Background/aims:
The disposal site for high-level radioactive waste will be selected based on step-by-step investigations to avoid significant impacts of natural phenomena such as volcanic and igneous activity and fault activity in the future and to understand the areas having favorable geological environment characteristics. The long-term safety of the selected area, which will last for more than 100,000 years, will be evaluated considering the uncertainty associated with the long evaluation period. In the case of a natural phenomenon having a significant impact on the safety functions of the repository, even if the probability of the phenomenon occurring is extremely low, the extent of the impact on the geological environment will be estimated and the probability of occurrence and the extent of the impact will be evaluated separately [1]. NUMO has previously developed the ITM-TOPAZ methodology for such evaluations [2] [3]. However, the following issues have been addressed:
- Establishment of a basis for setting scenarios (evolution scenarios) of both regional and local events over the next 100,000 years and beyond
- Accumulation of basic information on the impacts on the geological environment around the repository due to volcanic/igneous activity, fault activity, and deep-seated fluids, and develop methods for setting scenarios (impact scenarios)

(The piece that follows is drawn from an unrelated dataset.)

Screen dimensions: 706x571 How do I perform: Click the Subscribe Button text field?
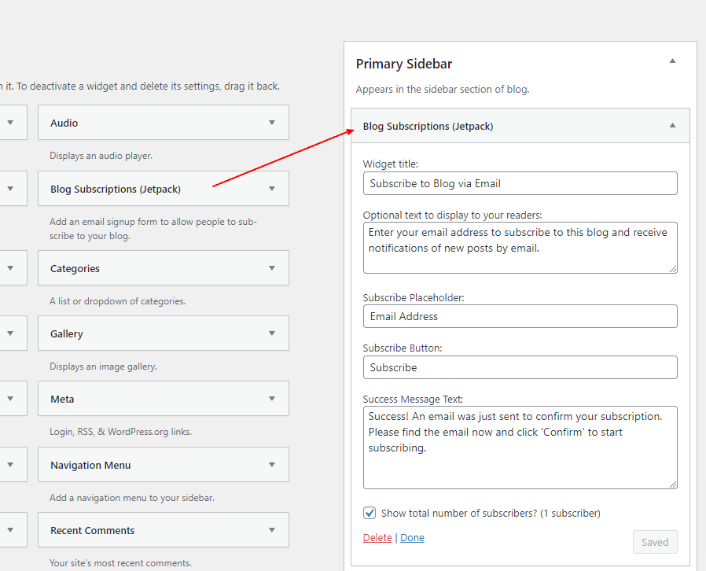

- Reaching consensus on how to assess the likelihood of these scenarios occurring probabilistically through expert elicitation.
A three-year study was launched in FY2024 to upgrade the ITM-TOPAZ methodology to resolve these issues to apply for the Preliminary Investigation stage and beyond.

Results:
In FY2024, we considered the evaluation process for the ITM-TOPAZ-2 methodology.
(1) Setting evaluation scale: For the scale of the evolution scenarios, an area of approximately 100 km square for plate movement and an area of approximately 50 km square for events around the site are set, and for the scale of the impact scenario, an area of approximately 5 km square is set.
(2) Setting assessment scenarios: Impact scenarios will be changed to impact propagation scenarios, and scenarios of the propagation of impacts on the geological environment of the repository by slow processes such as uplift/subsidence, erosion/sedimentation, and sea-level change, as well as fast events such as fault displacement, magma intrusion/eruption, and inflow of volcanic hot water/deep-seated fluids, will be set in discussion with domestic experts. Knowledge gained from the application of the SSHAC method in Japan [4] will be reflected in the discussions and consensus building with domestic experts.
(3) Calculation of probability: The BN method is applied to calculate the occurrence probability of the impact propagation scenario. The BN model associates information related to the evaluation target, formulas/models for calculating probability, and the collective opinions of experts, and is capable of highly objective and transparent evaluation [5]. In addition, the random forest method is applied to estimate the spatial probability density distribution of volcanic/igneous activity and fault activity, which are input information to the BN model [6].
(4) Comprehensive assessment: To incorporate the probability of occurrence of evolution scenarios and impact propagation scenarios into a risk-based safety assessment, the probability of occurrence of natural phenomena that may affect the safety functions of a geological disposal system will be presented.
In the future, we will work with domestic and international experts to refine the ITM-TOPAZ-2 methodology and conduct case studies to confirm and improve its applicability.

References:
[1]NUMO(2021): NUMO-TR-20-03. [2]NUMO(2016): NUMO-TR-16-04. [3]Jaquet et al. (2017): J Volcan Geotherm Res,345,pp.58–66. [4]CRIEPI(2023): NR22002. [5]Aspinall et al. (2023): J Appl Volcano,12:5. [6]INL(2024): INL/RPT-24-78997.